Among human interventions, fire is one of the most common in Mediterranean areas; its effects on the assembly rules of soil prokaryotes in a small-scale (rhizosphere, bulk soil) environment have been studied [10]. The values of the networks’ parameters produced by the co-occurrence patterns of soil bacteria were used to describe the assembly rules and the communities’ robustness against disturbances. Although the networks in the burnt areas contained more co-occurring taxa, were less fragmented, had lower null ties, exhibited stronger local organization, and had larger neighborhoods compared to the networks in unburnt soils, the most diversified were the unburnt rhizosphere and the burned bulk soil network. The mechanisms mainly responsible for bacterial community structure were stochastic in all soils, either burnt or unburnt, and the contribution of stochasticity differed between rhizosphere soils; the communities in burnt rhizospheres were much more stochastic than in unburnt rhizospheres.
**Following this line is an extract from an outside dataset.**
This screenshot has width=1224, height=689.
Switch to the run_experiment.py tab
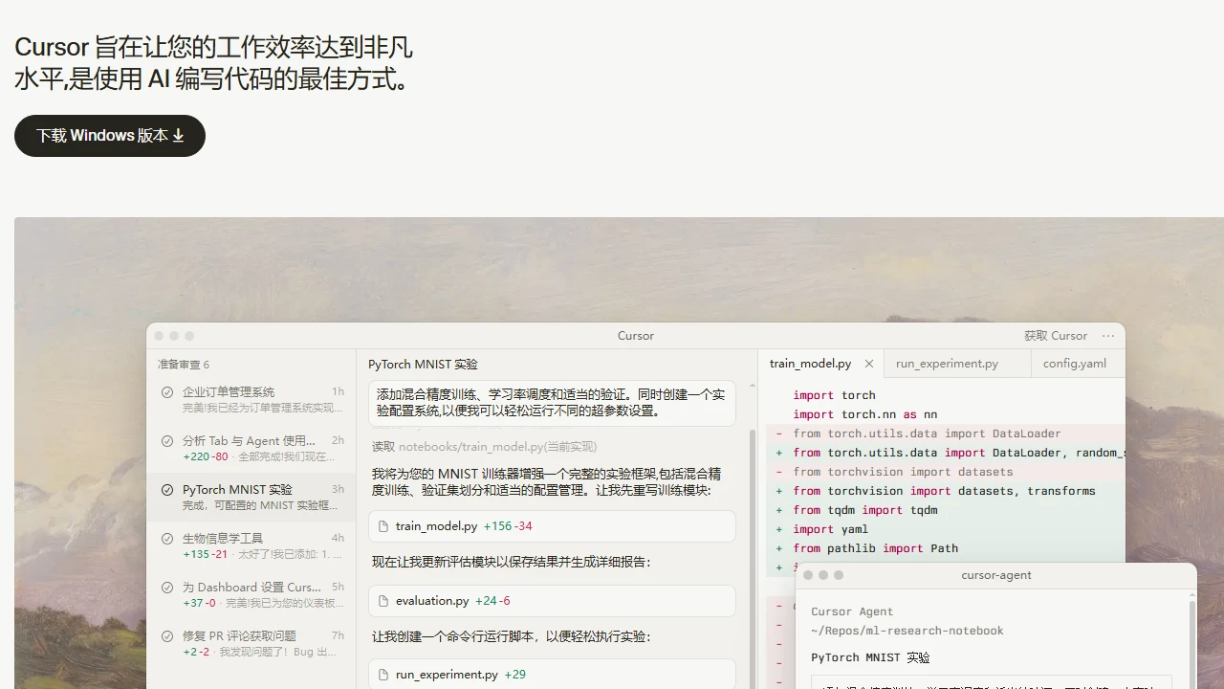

Different human interventions (tillage, continuous monocropping, organic amendments’ application, and fire) induce changes in soil chemical background that filter the composition of microbial communities. Such interventions also affect the heterogeneity of microbial habitats and, consequently, the dispersal rate of microbes; the latter has an impact on the mechanisms that control community assemblages (stochasticity and determinism). This is further imprinted on the network of interactions among community members, which provide valuable insights into these communities’ ability to recover after disturbances ([13,14,15]; the above are summarized in Figure 1).